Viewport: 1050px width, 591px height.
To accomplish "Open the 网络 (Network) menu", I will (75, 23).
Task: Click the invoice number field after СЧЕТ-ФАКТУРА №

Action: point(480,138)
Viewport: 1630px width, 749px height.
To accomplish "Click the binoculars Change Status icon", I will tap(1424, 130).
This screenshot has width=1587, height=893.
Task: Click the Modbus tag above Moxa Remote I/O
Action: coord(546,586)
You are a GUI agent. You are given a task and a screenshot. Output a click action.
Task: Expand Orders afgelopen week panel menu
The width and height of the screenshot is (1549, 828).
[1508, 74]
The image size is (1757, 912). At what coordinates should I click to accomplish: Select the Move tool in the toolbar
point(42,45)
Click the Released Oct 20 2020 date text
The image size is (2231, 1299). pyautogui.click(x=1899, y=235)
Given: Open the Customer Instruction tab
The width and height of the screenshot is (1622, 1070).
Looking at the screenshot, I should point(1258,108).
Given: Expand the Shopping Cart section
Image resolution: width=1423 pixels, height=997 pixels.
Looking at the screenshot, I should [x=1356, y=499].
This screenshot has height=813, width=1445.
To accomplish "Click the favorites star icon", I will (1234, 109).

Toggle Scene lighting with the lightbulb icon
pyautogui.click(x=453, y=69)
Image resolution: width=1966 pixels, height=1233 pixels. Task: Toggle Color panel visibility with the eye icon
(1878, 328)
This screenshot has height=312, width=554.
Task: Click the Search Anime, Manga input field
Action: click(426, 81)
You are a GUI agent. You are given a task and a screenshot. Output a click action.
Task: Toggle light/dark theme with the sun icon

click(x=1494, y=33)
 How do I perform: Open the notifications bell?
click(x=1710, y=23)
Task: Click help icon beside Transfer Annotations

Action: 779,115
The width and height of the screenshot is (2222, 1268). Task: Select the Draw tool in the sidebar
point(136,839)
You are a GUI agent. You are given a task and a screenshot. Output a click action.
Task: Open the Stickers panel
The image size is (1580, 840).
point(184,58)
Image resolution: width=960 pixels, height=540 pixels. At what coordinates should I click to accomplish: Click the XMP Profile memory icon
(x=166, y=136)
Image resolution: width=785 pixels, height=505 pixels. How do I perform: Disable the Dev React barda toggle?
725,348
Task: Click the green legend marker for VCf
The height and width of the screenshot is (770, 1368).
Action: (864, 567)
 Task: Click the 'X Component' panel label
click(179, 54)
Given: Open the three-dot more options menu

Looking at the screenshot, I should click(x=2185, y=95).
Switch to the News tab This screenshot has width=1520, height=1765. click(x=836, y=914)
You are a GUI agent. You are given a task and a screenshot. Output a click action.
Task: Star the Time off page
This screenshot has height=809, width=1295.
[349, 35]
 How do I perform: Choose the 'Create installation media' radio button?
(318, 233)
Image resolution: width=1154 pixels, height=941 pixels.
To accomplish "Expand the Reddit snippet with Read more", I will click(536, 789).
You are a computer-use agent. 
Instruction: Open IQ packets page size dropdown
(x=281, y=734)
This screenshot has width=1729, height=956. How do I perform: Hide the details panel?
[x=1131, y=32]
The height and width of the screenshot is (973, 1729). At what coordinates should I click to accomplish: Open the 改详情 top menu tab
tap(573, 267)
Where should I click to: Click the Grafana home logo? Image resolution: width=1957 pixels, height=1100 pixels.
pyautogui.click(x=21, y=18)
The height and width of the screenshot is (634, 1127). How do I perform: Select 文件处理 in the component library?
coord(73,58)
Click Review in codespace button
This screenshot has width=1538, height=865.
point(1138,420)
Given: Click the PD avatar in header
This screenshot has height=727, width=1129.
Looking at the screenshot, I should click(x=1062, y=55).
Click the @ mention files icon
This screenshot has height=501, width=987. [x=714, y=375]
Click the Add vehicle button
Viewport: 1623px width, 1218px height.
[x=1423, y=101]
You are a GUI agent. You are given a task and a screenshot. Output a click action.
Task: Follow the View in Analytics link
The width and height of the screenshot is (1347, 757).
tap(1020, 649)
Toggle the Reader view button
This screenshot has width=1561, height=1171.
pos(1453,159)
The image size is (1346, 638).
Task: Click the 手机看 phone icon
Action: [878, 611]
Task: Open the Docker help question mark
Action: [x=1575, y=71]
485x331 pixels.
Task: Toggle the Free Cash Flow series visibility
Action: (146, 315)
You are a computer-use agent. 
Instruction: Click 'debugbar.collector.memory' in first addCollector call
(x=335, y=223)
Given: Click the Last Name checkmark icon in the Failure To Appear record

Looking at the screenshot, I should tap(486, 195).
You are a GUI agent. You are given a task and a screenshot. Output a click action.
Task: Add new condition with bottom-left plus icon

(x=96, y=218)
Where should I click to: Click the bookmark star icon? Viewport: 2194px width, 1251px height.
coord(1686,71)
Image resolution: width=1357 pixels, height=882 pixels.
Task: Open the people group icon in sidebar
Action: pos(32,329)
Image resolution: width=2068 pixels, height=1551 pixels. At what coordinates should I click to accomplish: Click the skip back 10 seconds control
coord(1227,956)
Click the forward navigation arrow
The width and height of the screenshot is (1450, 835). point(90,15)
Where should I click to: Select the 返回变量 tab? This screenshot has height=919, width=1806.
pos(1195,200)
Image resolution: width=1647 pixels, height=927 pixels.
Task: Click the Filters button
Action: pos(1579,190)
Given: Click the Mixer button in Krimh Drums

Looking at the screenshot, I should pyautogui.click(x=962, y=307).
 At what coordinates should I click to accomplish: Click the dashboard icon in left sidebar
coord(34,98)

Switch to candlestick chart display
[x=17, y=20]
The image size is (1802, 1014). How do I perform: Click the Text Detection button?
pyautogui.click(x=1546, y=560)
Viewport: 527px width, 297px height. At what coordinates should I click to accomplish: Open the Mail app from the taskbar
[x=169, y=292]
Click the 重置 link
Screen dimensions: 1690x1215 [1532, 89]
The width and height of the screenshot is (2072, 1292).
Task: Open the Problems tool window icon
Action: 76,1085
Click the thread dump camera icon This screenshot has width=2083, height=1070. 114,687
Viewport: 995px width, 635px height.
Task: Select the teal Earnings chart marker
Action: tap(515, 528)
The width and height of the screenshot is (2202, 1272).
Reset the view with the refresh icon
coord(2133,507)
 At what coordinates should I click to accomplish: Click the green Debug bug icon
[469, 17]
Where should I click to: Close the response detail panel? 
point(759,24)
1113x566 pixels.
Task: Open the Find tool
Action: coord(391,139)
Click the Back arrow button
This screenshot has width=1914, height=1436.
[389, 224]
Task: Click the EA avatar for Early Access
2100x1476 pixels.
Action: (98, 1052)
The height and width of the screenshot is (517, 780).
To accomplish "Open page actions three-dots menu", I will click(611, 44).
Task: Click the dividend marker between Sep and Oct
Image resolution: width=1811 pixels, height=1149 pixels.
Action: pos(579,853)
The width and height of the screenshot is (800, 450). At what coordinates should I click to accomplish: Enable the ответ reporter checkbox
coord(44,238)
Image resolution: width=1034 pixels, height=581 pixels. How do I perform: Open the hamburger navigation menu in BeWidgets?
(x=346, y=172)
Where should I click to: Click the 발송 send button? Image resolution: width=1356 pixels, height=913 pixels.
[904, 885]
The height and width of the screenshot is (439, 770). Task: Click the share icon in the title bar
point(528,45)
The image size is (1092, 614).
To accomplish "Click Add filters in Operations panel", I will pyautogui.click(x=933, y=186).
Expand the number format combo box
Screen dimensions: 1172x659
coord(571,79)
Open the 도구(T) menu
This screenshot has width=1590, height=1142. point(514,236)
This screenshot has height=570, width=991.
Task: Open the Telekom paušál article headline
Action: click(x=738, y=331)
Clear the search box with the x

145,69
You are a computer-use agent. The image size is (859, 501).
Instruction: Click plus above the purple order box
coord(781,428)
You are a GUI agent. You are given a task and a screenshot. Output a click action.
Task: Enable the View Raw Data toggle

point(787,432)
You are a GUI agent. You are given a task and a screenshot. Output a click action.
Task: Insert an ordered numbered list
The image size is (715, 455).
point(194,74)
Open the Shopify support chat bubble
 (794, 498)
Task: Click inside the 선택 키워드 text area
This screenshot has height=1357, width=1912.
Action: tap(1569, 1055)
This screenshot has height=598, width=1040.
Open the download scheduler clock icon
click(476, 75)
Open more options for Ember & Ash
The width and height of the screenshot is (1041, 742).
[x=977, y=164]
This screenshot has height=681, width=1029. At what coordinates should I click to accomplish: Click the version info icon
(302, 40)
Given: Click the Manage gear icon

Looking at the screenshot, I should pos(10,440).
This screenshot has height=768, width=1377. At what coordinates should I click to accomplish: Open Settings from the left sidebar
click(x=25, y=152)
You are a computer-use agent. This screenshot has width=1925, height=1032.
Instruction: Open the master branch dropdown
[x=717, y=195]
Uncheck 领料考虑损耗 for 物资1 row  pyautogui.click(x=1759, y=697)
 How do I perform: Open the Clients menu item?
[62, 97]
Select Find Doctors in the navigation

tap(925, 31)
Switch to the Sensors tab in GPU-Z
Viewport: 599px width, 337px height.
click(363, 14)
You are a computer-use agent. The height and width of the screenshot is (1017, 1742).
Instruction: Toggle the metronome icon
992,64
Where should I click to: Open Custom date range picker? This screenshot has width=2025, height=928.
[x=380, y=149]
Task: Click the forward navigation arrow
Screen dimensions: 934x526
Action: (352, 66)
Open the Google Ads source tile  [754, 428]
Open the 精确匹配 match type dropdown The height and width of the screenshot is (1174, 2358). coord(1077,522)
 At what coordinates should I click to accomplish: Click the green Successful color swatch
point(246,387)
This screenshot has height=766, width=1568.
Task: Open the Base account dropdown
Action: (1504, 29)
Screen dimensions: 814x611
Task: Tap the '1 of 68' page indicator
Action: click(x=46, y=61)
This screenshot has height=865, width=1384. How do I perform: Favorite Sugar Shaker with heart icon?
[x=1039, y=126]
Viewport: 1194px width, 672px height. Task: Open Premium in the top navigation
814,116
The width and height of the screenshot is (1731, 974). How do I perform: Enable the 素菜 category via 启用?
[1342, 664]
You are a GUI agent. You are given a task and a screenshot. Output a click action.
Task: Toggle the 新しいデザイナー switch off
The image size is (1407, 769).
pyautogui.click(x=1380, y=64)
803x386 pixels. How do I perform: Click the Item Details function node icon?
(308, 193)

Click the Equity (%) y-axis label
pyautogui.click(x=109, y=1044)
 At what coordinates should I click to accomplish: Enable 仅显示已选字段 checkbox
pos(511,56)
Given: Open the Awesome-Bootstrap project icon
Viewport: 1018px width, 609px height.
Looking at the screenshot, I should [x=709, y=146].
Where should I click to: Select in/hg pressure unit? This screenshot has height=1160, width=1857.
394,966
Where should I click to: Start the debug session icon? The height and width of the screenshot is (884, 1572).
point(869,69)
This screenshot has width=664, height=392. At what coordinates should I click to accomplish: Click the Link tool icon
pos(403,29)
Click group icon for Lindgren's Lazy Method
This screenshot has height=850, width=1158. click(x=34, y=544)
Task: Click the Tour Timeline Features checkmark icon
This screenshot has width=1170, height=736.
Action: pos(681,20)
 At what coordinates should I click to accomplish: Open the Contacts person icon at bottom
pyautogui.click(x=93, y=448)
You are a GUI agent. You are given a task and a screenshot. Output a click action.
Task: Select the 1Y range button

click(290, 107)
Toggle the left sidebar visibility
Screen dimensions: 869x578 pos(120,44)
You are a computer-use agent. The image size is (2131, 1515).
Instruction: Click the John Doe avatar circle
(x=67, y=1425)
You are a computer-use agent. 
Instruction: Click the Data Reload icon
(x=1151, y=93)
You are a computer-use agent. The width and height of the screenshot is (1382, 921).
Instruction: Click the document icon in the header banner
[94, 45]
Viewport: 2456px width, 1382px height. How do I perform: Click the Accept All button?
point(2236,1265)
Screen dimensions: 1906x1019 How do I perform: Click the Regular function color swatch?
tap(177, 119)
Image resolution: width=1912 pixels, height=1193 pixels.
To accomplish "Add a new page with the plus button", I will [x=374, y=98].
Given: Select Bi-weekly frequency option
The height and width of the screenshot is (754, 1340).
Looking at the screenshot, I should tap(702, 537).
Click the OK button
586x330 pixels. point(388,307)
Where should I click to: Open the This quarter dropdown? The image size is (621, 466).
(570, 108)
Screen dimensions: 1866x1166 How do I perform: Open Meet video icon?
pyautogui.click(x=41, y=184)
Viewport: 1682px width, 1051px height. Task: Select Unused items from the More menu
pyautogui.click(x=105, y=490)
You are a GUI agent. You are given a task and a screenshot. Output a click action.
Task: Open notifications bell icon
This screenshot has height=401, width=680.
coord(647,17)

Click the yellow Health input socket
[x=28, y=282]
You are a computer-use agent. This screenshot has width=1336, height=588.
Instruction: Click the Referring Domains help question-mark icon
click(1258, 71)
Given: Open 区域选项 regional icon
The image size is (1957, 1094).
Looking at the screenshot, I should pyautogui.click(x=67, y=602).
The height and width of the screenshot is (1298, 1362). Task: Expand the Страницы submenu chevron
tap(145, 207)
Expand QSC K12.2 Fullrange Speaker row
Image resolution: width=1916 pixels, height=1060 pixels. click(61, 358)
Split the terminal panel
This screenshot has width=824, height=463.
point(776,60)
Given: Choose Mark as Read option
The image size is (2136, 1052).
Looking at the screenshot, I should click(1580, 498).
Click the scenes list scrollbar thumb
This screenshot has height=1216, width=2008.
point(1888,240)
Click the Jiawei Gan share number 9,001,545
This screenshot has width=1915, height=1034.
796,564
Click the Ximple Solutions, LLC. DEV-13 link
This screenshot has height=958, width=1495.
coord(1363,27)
-----
### Task requirements
Reproduce word for word the material above, starting with the line that has "You are a computer-use agent. The width" and stopping after the line that has "Image resolution: width=1912".

### Answer for the task
You are a computer-use agent. The width and height of the screenshot is (1382, 921).
Instruction: Click the document icon in the header banner
[94, 45]
Viewport: 2456px width, 1382px height. How do I perform: Click the Accept All button?
point(2236,1265)
Screen dimensions: 1906x1019 How do I perform: Click the Regular function color swatch?
tap(177, 119)
Image resolution: width=1912 pixels, height=1193 pixels.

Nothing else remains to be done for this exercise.